The beginning of maintenance haemodialysis in the UK
The Royal Free
The first haemodialysis (HD) for end-stage renal disease in the UK was in 1962 at the Royal Free Hospital, directed by Stanley Shaldon.
Shaldon was a lecturer in medicine interested in liver disease and went to the first International Society of Nephrology Congress in Evian in 1960 to give a paper on diuretics in liver disease. There he was much impressed by a presentation on a world-first, chronic dialysis for irreversible renal failure given by Belding Scribner (Seattle, USA).
Many still thought HD would only ever be a realistic treatment for acute reversible renal failure, but Shaldon thought otherwise. The Royal Free Hospital already had a dialysis machine, set up by urologist John Hopewell specifically to support patients with end-stage renal disease in preparation for transplantation, which he was developing there with Roy Calne.

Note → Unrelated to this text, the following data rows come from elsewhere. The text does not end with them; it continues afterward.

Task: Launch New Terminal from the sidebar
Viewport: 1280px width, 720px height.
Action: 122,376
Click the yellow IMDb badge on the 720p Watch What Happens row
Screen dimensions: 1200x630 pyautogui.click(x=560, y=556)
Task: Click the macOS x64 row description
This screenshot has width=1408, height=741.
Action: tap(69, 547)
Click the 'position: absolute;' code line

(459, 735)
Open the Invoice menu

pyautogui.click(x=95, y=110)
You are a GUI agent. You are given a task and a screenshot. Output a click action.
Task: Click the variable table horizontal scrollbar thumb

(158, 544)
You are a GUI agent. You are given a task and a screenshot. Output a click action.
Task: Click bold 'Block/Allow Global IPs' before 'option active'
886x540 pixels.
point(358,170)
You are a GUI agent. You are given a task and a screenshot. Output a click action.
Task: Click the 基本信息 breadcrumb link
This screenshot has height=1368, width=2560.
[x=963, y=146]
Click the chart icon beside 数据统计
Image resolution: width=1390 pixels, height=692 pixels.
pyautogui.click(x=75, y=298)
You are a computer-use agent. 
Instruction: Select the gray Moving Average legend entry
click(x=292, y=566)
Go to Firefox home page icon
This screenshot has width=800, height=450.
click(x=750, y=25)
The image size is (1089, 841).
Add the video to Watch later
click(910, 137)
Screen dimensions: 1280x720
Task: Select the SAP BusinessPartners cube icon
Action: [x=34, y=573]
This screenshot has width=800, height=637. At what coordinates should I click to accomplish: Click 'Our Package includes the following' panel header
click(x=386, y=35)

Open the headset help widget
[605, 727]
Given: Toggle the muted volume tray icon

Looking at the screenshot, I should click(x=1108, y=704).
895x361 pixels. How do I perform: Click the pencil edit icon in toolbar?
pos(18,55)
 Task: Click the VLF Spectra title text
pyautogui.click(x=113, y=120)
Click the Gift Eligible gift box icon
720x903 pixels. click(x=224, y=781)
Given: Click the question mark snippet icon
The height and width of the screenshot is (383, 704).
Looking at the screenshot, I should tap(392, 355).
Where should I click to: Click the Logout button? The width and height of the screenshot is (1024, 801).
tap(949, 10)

But a major challenge in making chronic dialysis a realistic option was the inability to access the circulation repeatedly. The AV shunt, developed by Scribner, later became the usual means of vascular access until the AV fistula was developed. But in 1961 Shaldon began to test the method he had used to study liver blood flow – insertion of vascular catheters into femoral vessels without a surgical procedure using the Seldinger technique.
He went on to develop maintenance dialysis using this technique, and you can see a remarkable Movietone newsreel from 1963 showing this in action.
Intermittent dialysis begins to catch on
In December 1963, Newcastle became the second unit in the UK to start treating end stage renal failure by dialysis. At the second International Society of Nephrology meeting in Prague in 1963, Hugh de Wardener (Fulham/Charing Cross Hospital) heard that some of Scribner’s patients were still alive. So he sent a team to Seattle to learn the technique. They returned to set up a unit, the first specifically for long-term dialysis, at Fulham Hospital (a branch of Charing Cross Hospital) in August 1964. This became the third unit providing dialysis for end-stage renal failure in the UK. Several other units that treated ARF followed later that year. The pace of change was remarkable – a fatal disease had become treatable.
By mid 1966 a report by David Kerr found there were already 104 patients being treated across the UK.